El-Jammal T, Fabre-Barthez A, Martinet N, Roussotte M, Hot A, Baudet A, Reynaud Q, Durieu I, Pérard L, Barba T, Sève P
Lupus Sci Med . 2026 Apr 1;13(1):e001866.
doi: 10.1136/lupus-2025-001866
PMID: 41922007
ABSTRACT
Objective: To compare patients with SLE associated with either Evans syndrome (ES) or an isolated autoimmune cytopenia (immune thrombocytopenia (ITP) or autoimmune haemolytic anaemia (AIHA)).
Methods: Multicentre retrospective study including patients with SLE presenting with ITP, AIHA or ES of clinical significance (ie, requiring therapeutic intervention according to European Alliance of Associations for Rheumatology guidelines or clinician discretion). Clinical, laboratory and outcome data were compared between patients with ES and those with ITP or AIHA. Severe SLE flares were defined as flares with SLE Disease Activity Index ≥10.
Results: Among 95 patients with SLE included, 30 had ES, 43 ITP and 22 AIHA. The number of severe SLE flares per patient was higher in ES than in ITP (1.3 vs 0.4, p=0.0004) and patients with AIHA (0.4, p=0.006). Patients with ES had a higher incidence rate ratio (IRR) of severe SLE flares (IRR =3.03; 95% CI 1.50 to 6.41), which remained significant in inverse probability of treatment weighting analyses. At last follow-up, patients with ES presented higher rates of renal (36.7% vs 9.3%, p=0.007) and neurological (36.7% vs 11.6%, p=0.019) involvement than patients with ITP. Severe infections were more frequent in patients with ES than ITP (47% vs 23%, p=0.045), with a higher mean number of severe infections per patient (1.2 vs 0.5, p=0.04).
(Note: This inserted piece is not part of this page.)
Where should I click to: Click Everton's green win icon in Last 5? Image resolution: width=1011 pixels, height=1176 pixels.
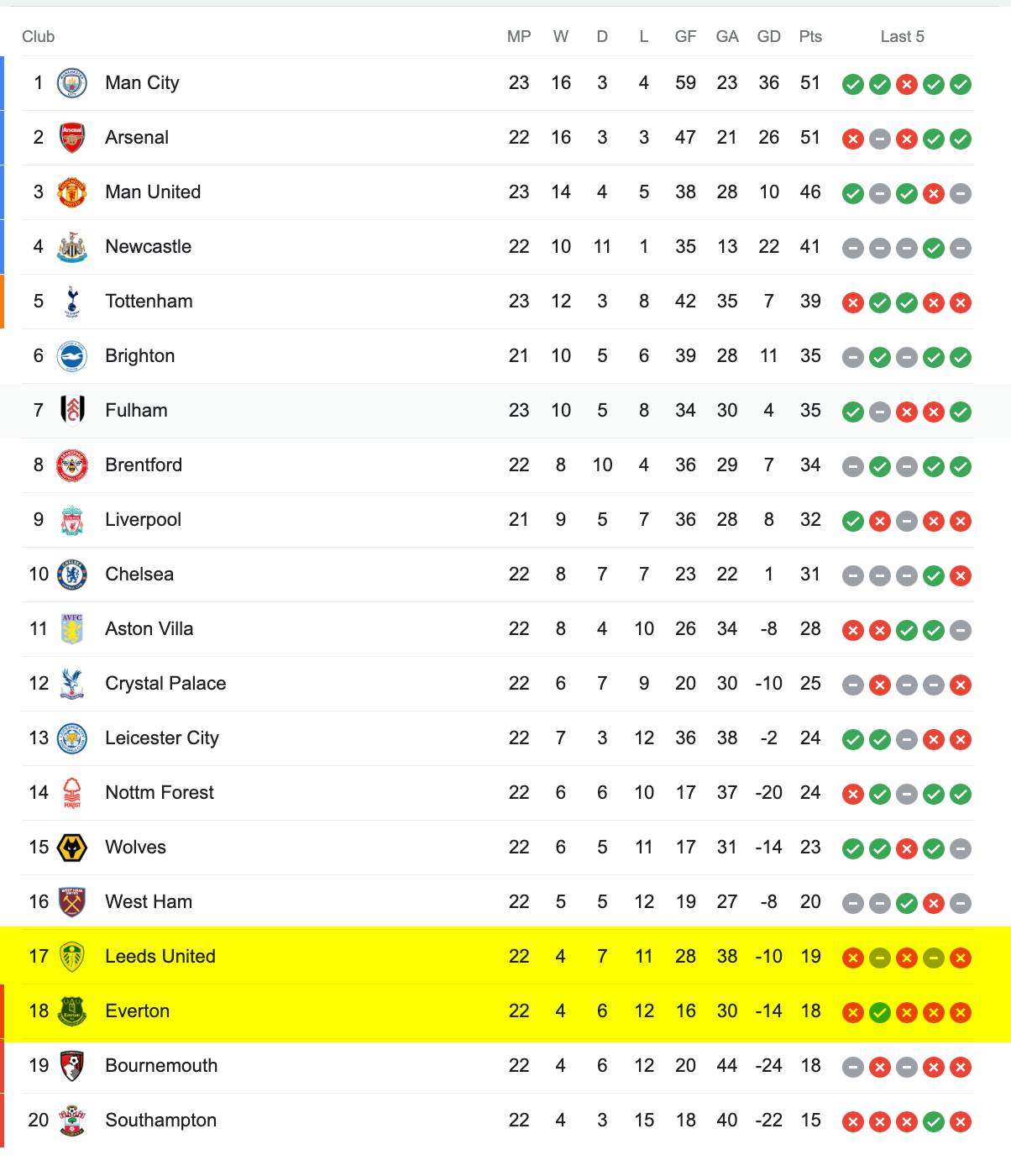pos(879,1012)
Conclusion: In patients with SLE, ES is associated with an increased risk of severe flares than isolated autoimmune cytopenia. These findings were consistent after adjustment for baseline imbalances, supporting ES as a high-risk SLE phenotype.
Keywords: Autoimmune Diseases; Hematology; Lupus Erythematosus, Systemic; Thrombocytopenia.